Consigne: Veuillez reproduire le passage du texte sur la génétique des maladies du cœur situé entre « Notre risque d’être » et « à faible impact? », ces deux bornes incluses.

Extrait de page:
◇ ◇ ◇ ◇ ◇ ◇ ◇
Notre risque d’être atteint un jour d’une maladie du cœur est attribuable pour moitié à notre bagage génétique et pour moitié à notre âge, à nos habitudes de vie et à d’autres facteurs environnementaux. Certains des risques d’ordre génétique sont le fait de variantes rares ayant une incidence considérable sur leurs porteurs, alors que d’autres viennent de l’effet cumulatif et éventuellement synergique d’un grand nombre de variantes génétiques courantes qui, prises individuellement, auraient peu d’impact. Nous portons tous une combinaison ou une autre de variantes qui jouent sur notre probabilité de devenir cardiaques.
Pendant un certain temps, la communauté scientifique n’arrivait pas à s’entendre sur les causes génétiques de la maladie du cœur : était-ce le fait de variantes rares à l’effet marqué ou de variantes courantes à faible impact?
Des chercheurs de l’Institut de cardiologie de l’Université d’Ottawa (ICUO), en collaboration avec des équipes de l’Université d’Oxford et du Broad Institute, situé à Cambridge, au Massachusetts, viennent d’élucider la question. Ruth McPherson, M.D., Ph.D., directrice du Centre canadien de génétique cardiovasculaire Ruddy, et Majid Nikpay, Ph.D., chercheur-boursier de niveau postdoctoral, affirment que les fondements génétiques de la maladie du cœur reposent surtout sur l’effet cumulatif de nombreuses variantes génétiques courantes.
Dans le cadre de leur étude, publiée en septembre dans la prestigieuse revue Nature Genetics, les chercheurs se sont servi de données tirées du projet 1000 Genomes pour obtenir des renseignements sur près de 10 millions de variantes génétiques (appelées SNP, pour single nucleotide polymorphism). L’analyse portait sur 60 000 patients atteints d’une maladie du cœur et 120 000 personnes en santé, répartis dans 48 études réalisées de par le monde. Non seulement le nombre de variantes génétiques était beaucoup plus élevé que le million de variantes étudiées précédemment, mais c’était aussi la première fois que des chercheurs pouvaient étudier le lien de variantes génétiques rares observées chez aussi peu qu’une personne sur 1 000 à risque de maladie du cœur.
◇ ◇ ◇ ◇ ◇ ◇ ◇
Données fournies:
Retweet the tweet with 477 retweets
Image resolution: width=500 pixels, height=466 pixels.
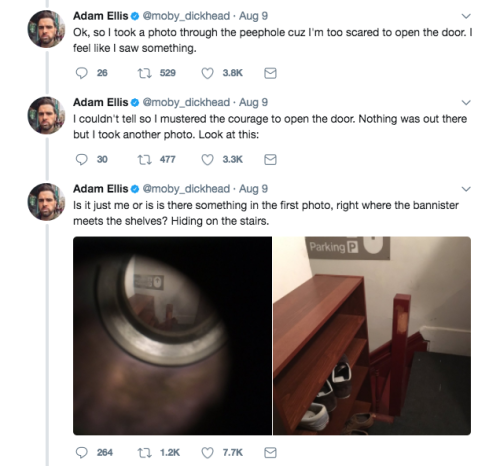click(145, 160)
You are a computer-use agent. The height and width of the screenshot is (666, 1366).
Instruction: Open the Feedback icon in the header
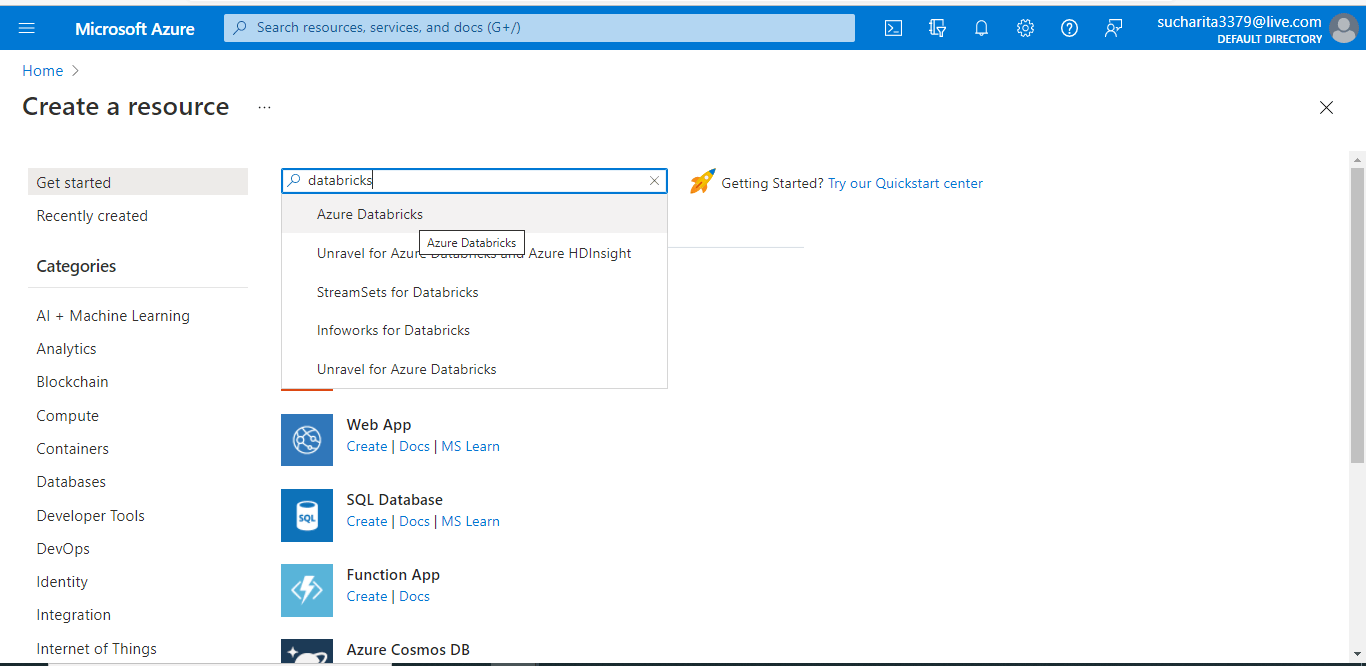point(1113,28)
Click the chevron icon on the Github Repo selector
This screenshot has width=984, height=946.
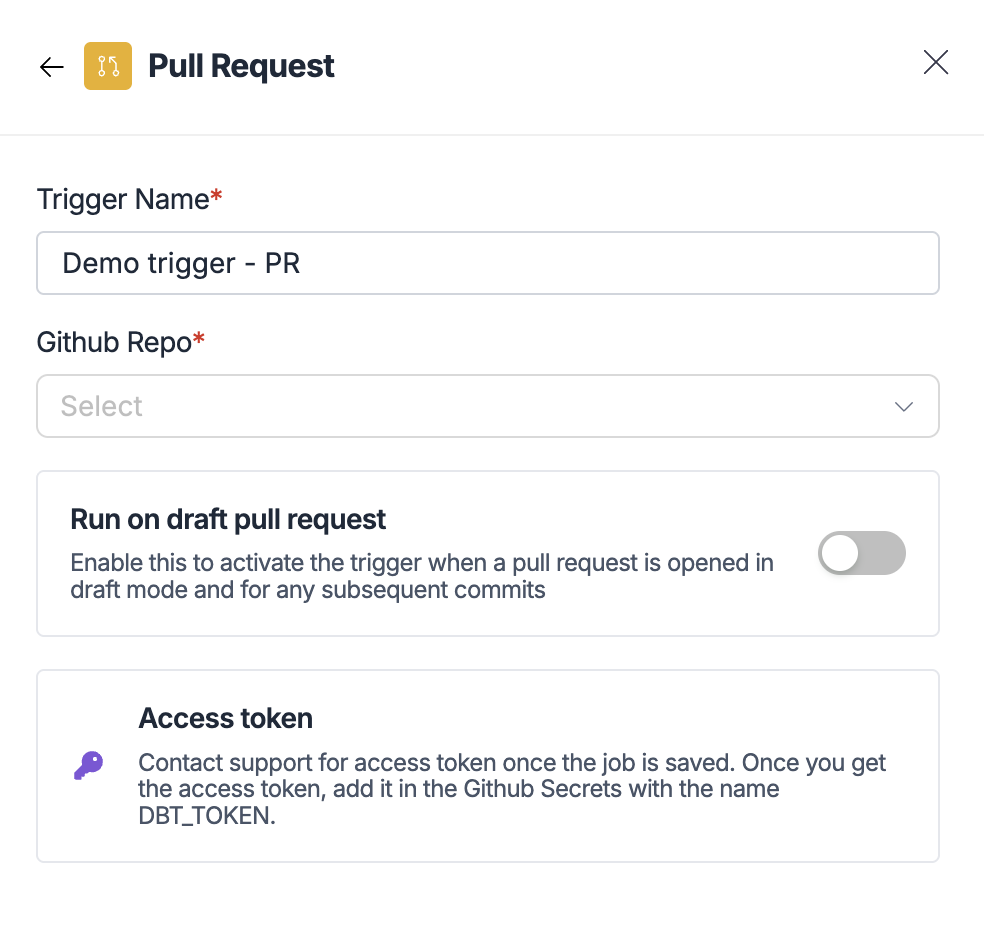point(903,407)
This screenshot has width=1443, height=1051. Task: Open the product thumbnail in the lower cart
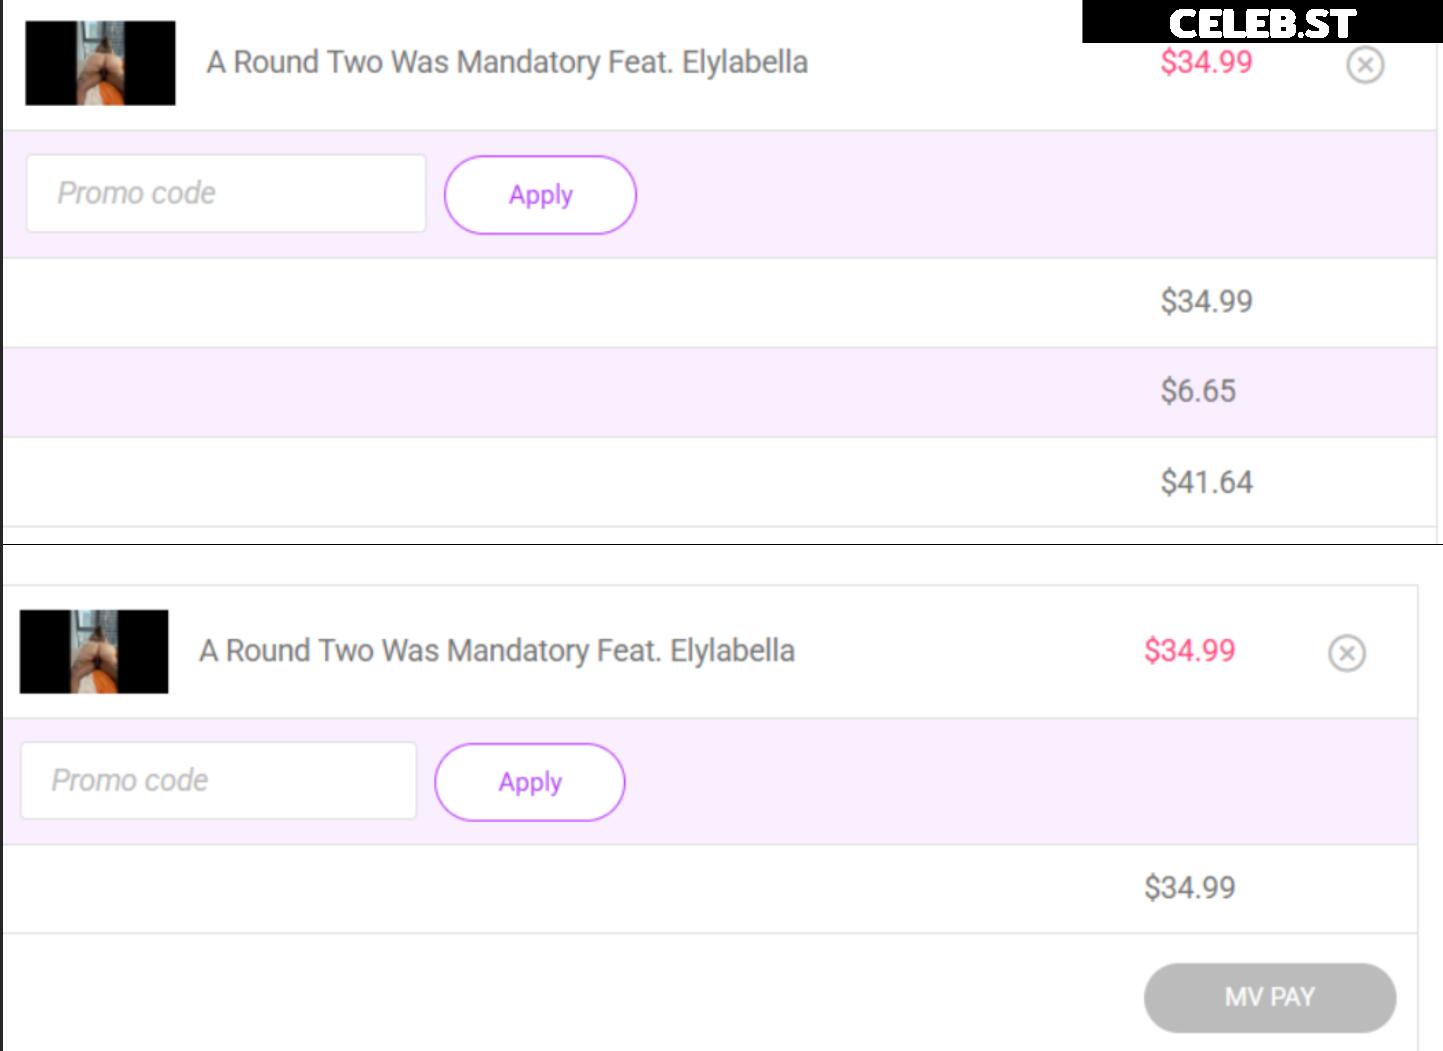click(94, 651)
◇ ◇ ◇ ◇ ◇ ◇ ◇
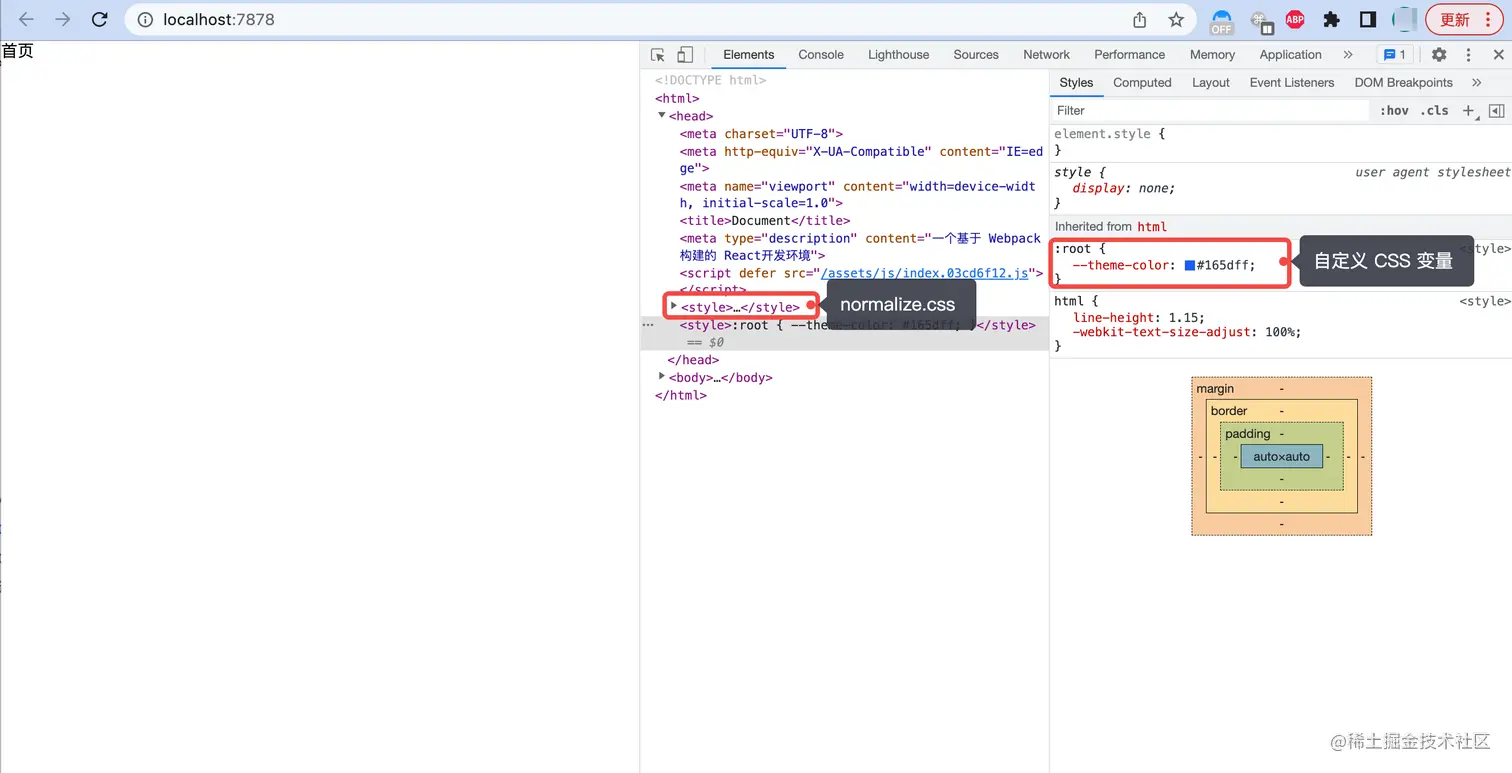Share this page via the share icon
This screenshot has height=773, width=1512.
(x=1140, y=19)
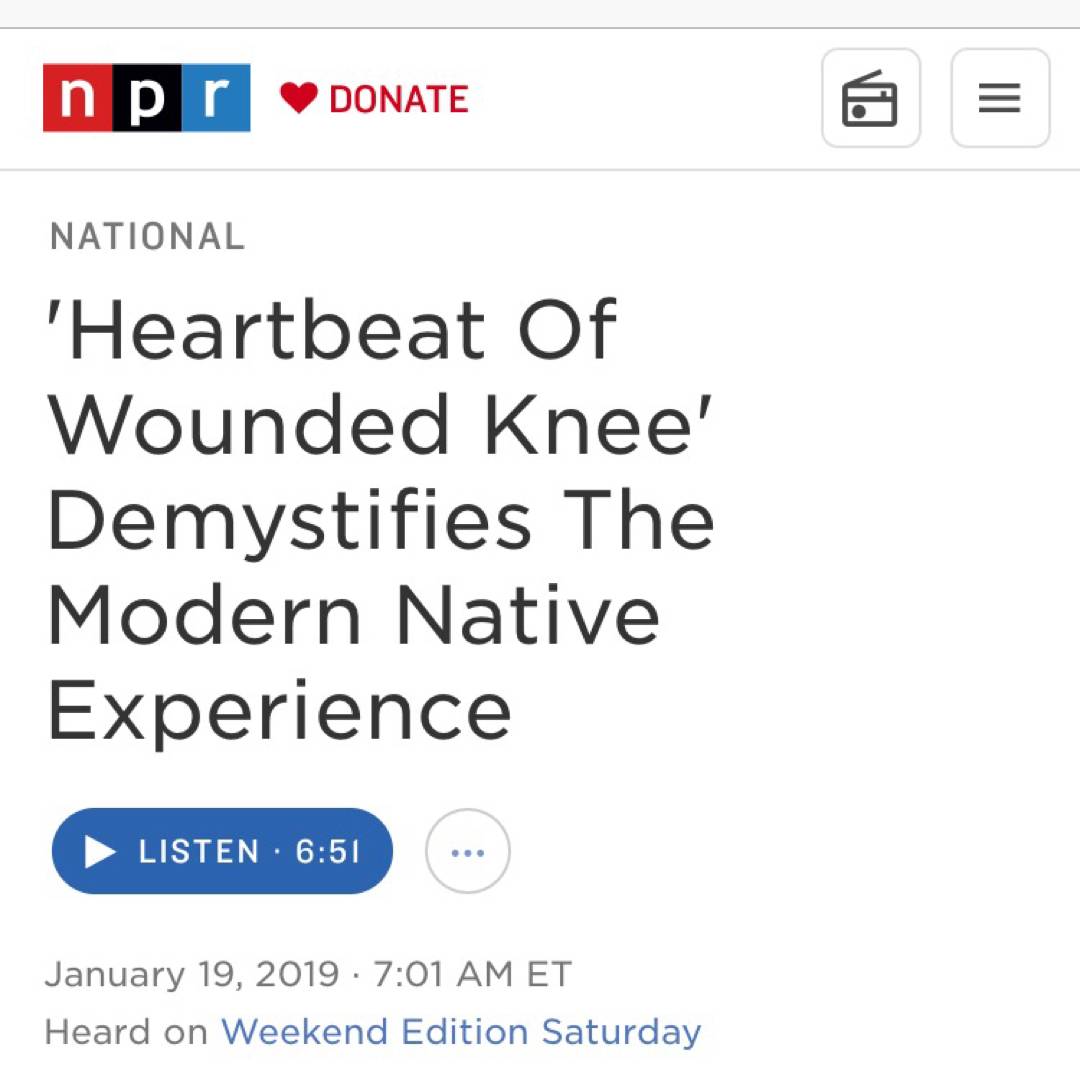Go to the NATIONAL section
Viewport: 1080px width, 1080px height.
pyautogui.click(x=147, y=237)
◇ ◇ ◇ ◇ ◇ ◇ ◇
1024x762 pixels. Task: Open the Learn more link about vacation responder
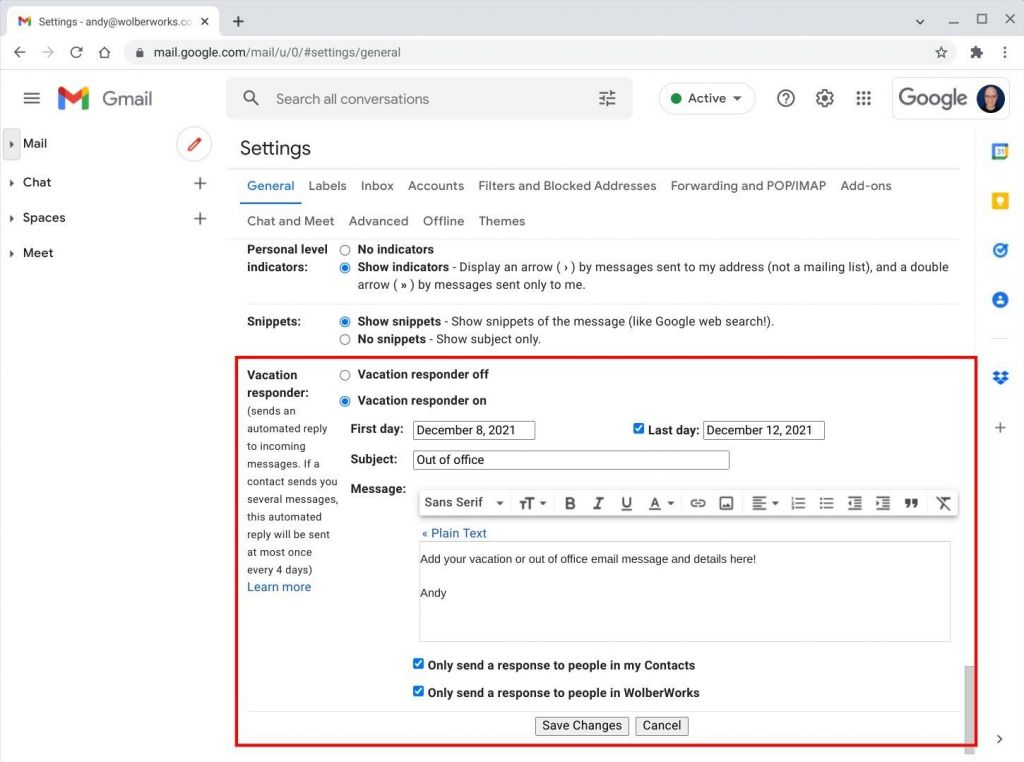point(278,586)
◇ ◇ ◇ ◇ ◇ ◇ ◇
Réponse:
Notre risque d’être atteint un jour d’une maladie du cœur est attribuable pour moitié à notre bagage génétique et pour moitié à notre âge, à nos habitudes de vie et à d’autres facteurs environnementaux. Certains des risques d’ordre génétique sont le fait de variantes rares ayant une incidence considérable sur leurs porteurs, alors que d’autres viennent de l’effet cumulatif et éventuellement synergique d’un grand nombre de variantes génétiques courantes qui, prises individuellement, auraient peu d’impact. Nous portons tous une combinaison ou une autre de variantes qui jouent sur notre probabilité de devenir cardiaques.
Pendant un certain temps, la communauté scientifique n’arrivait pas à s’entendre sur les causes génétiques de la maladie du cœur : était-ce le fait de variantes rares à l’effet marqué ou de variantes courantes à faible impact?